▶ Assignment 1
Repeat the part of the Pauropygus entry starting at "Diagnostic Features" and ending at "absent near peristome.".
▶ Assignment 2
Answer these questions from the Pauropygus entry:
(a) How many gonopores does the apical system have?
(b) Where is the periproct positioned?
(c) Which species listed in the entry is recorded from Cuba?
▶ Assignment 3
Pick up the Pauropygus entry after its last line and continue writing it.

▶ Text for analysis
-- Opening Marker --
The Echinoid Directory

Pauropygus Clark, in Arnold & Clark, 1927, p. 30

Diagnostic Features
  • Test of medium size, ovate in outline, flattened above and below in profile; adoral surface rounded.
  • Apical system subcentral, monobasal, with four gonopores.
  • Petals well developed, open, anterior petal III longest, posterior pair (V & I) shortest. Pores strongly conjugate, equal number of pores in pores series in the same petal. Ambulacra beyond petals composed of primary plates and demiplates; demiplates small, thin, not reaching interior of test, absent near peristome.
  • Peristome circular or pentagonal, central or subcentral, more or less flush.
  • Periproct circular, inframarginal.
  • Buccal pores present on edge of peristome.
  • Tubercles small, irregularly arranged both adorally and adapically.
Distribution
Middle Eocene of the West Indies.
Name gender masculine
Type
Echinolampas ovum-serpentis Guppy, 1866, p. 300, pl. 19, figs. 4-6; by original designation.
Species Included

Arnold & Clark (1927) included the following species when setting up this genus:

  • P. altus Arnold & Clark, 1927; Middle Eocene, Jamaica.
  • P. alvarezi Arnold & Clark, 1927; Middle Eocene, Jamaica, Cuba.
  • P. convexus Arnold & Clark, 1927; Middle Eocene, Jamaica.
  • P. cylindricus Arnold & Clark, 1927; Middle Eocene, Jamaica.
  • P. elevatus Arnold & Clark, 1927; Middle Eocene, Jamaica.
  • P. latus Arnold & Clark, 1927; Middle Eocene, Jamaica.
  • P. ovumserpentis (Guppy, 1866); Upper Eocene, Trinidad.
  • P. parvipetalus Arnold & Clark, 1927; Middle Eocene, Jamaica.
-- Closing Marker --
▶ Supplied material
-- Opening Marker --
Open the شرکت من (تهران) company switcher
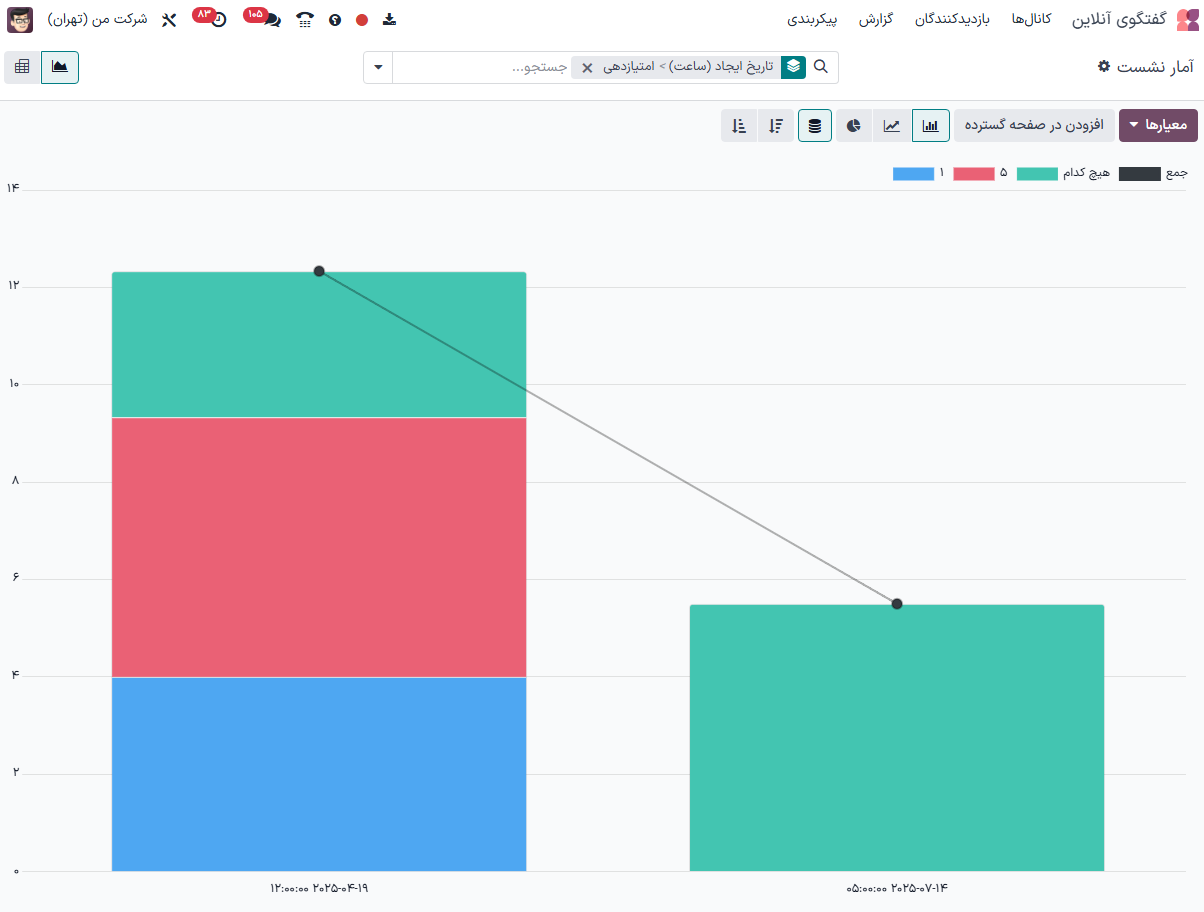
-- Closing Marker --
-- Opening Marker --
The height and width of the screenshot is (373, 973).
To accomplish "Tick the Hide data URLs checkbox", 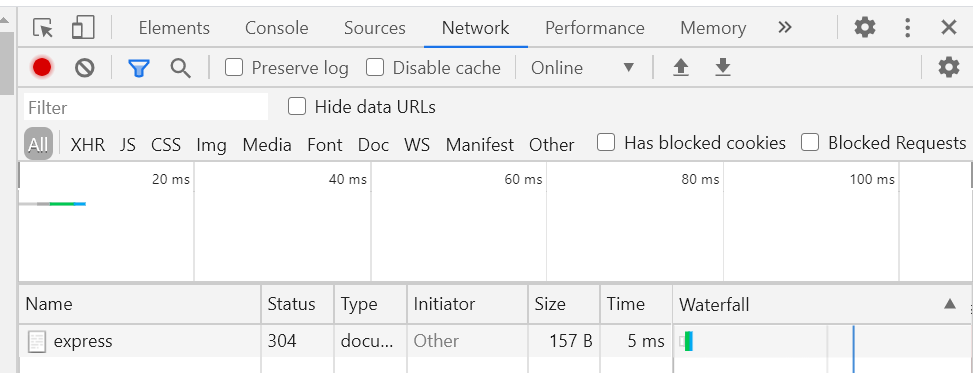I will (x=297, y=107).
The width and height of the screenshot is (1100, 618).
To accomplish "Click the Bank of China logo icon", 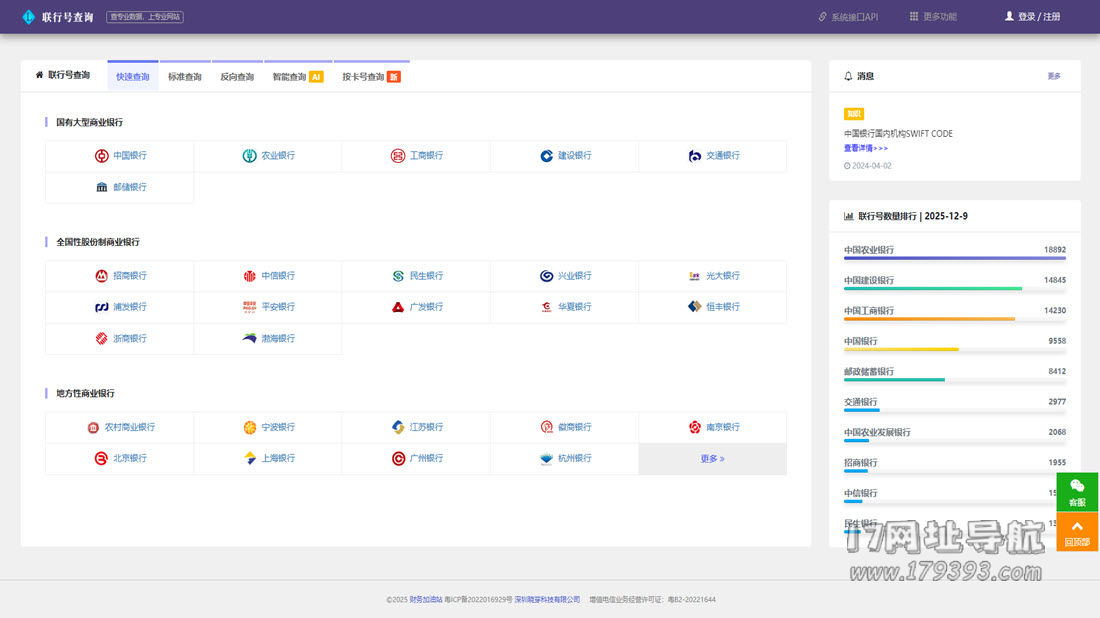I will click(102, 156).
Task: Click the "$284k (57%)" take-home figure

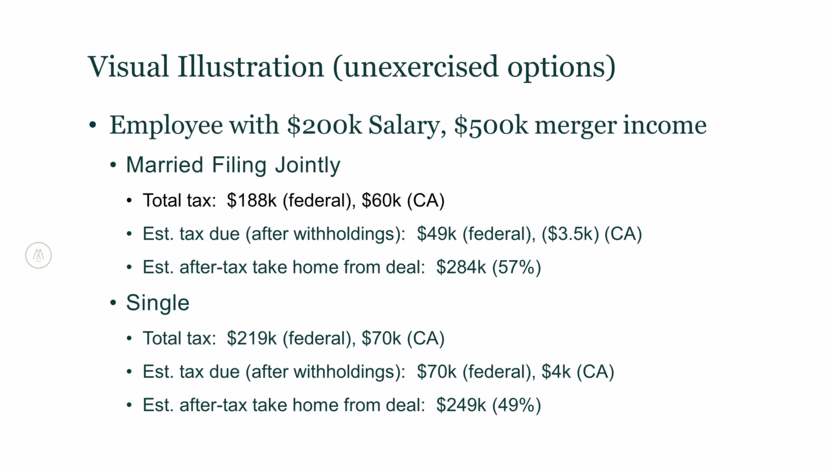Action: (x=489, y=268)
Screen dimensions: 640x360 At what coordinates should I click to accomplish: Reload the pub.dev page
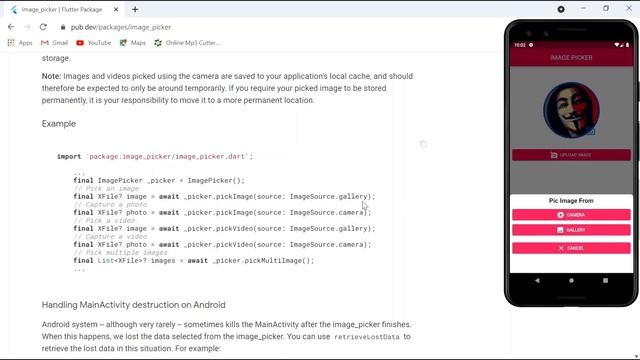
-- Closing Marker --
▶ Response area 1
Diagnostic Features
  • Test of medium size, ovate in outline, flattened above and below in profile; adoral surface rounded.
  • Apical system subcentral, monobasal, with four gonopores.
  • Petals well developed, open, anterior petal III longest, posterior pair (V & I) shortest. Pores strongly conjugate, equal number of pores in pores series in the same petal. Ambulacra beyond petals composed of primary plates and demiplates; demiplates small, thin, not reaching interior of test, absent near peristome.

▶ Response area 2
(a) Four.
(b) It is inframarginal.
(c) P. alvarezi.

▶ Response area 3
  • P. platypetalus Arnold & Clark, 1927; Middle Eocene, Jamaica.
  • P. pyramidoides Arnold & Clark, 1927; Middle Eocene, Jamaica.
  • P. rotundus Arnold & Clark, 1927; Middle Eocene, Jamaica.
  • P. rugosus Arnold & Clark, 1927; Middle Eocene, Jamaica.
  • P. sternopetalus Arnold & Clark, 1927; Middle Eocene, Jamaica.
Classification and/or Status

Irregularia; Neognathostomata; stem group Clypeasteroida; Oligopygidae

Subjective junior synonym of Haimea Michelin, 1851.

Remarks

According to Kier (1967) Arnold & Clark (1927) were unaware of Michelin's Haimea when they erected their Pauropygus. They later (Arnold & Clark, 1934) considered Pauropygus a subjective junior synonym of Haimea Michelin, 1851, a view with which we agree.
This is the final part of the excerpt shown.